Global Sensitivity Analysis of a coupled multiphysics model to predict surface evolution in fusion plasma-surface interactions

TL;DR

This paper develops a global sensitivity analysis framework for a coupled multiphysics model predicting surface evolution in fusion plasma-surface interactions, combining particle dynamics and cluster dynamics simulations.

Contribution

It introduces a sparse polynomial chaos expansion surrogate model to efficiently perform sensitivity analysis on a complex coupled model.

Findings

Identifies key parameters influencing helium implantation and bubble growth.

Demonstrates differences in parameter sensitivities between ITER-like and PISCES-A conditions.

Provides physical insights into plasma-material interactions in fusion environments.

Abstract

We construct a global sensitivity analysis framework for a coupled multiphysics model used to predict the changes in material properties and surface morphology of helium plasma-facing components in future fusion reactors. The model combines the particle dynamics simulator F-TRIDYN, that predicts the helium implantation profile, with the cluster dynamics simulator Xolotl, that predicts the growth and evolution of subsurface helium gas bubbles.
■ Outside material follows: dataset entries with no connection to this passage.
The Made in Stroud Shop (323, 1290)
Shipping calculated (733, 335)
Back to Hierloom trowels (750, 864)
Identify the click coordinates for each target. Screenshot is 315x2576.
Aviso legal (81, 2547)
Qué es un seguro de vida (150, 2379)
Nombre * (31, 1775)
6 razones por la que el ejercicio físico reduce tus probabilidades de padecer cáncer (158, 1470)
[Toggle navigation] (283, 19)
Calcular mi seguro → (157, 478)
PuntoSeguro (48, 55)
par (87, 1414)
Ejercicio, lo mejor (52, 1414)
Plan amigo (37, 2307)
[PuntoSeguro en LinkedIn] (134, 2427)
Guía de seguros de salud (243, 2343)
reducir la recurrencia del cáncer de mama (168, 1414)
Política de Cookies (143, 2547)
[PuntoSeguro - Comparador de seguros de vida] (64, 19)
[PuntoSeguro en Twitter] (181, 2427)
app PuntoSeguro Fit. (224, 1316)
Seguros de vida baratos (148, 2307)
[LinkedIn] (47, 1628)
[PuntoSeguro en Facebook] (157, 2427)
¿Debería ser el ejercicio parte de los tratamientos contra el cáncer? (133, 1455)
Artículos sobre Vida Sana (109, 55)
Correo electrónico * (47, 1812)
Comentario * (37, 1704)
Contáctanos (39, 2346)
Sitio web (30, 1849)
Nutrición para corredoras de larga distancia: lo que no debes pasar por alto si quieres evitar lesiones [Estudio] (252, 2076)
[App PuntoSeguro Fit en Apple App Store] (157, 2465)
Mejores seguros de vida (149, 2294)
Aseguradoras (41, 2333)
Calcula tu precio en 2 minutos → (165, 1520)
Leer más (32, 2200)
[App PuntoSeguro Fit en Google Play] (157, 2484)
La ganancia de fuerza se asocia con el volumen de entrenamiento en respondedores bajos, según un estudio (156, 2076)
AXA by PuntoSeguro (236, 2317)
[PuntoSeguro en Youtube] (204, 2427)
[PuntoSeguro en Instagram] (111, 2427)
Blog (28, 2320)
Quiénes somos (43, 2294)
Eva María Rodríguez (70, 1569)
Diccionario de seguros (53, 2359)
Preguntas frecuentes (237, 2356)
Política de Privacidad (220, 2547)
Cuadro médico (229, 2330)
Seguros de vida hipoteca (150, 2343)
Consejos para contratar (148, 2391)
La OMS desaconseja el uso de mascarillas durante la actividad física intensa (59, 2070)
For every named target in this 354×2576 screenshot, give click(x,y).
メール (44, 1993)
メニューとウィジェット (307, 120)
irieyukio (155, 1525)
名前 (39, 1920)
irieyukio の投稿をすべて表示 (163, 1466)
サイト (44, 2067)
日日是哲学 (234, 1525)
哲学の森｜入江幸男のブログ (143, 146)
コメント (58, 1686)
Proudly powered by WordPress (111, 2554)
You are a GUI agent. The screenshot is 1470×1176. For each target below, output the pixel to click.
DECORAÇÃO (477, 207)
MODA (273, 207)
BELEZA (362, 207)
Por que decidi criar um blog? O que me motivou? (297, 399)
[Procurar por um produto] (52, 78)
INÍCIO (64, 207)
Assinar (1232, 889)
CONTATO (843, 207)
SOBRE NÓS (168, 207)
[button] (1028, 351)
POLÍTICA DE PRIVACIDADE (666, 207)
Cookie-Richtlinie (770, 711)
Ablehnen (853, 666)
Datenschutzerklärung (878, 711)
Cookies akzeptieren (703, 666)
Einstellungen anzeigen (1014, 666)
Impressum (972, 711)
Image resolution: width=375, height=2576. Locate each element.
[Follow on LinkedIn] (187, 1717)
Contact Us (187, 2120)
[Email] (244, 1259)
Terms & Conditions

In order to keep the sensitivity analysis tractable, we first construct a sparse, high-dimensional polynomial chaos expansion surrogate model for each output quantity of interest, which allows the efficient extraction of sensitivity information. The sensitivity analysis is performed for two problem settings: one for ITER-like conditions, and one that resembles conditions inside the PISCES-A linear plasma device. We present a systematic comparison of important parameters, for both F-TRIDYN and Xolotl in isolation as well as for the coupled model, and discuss the physical interpretation of these results.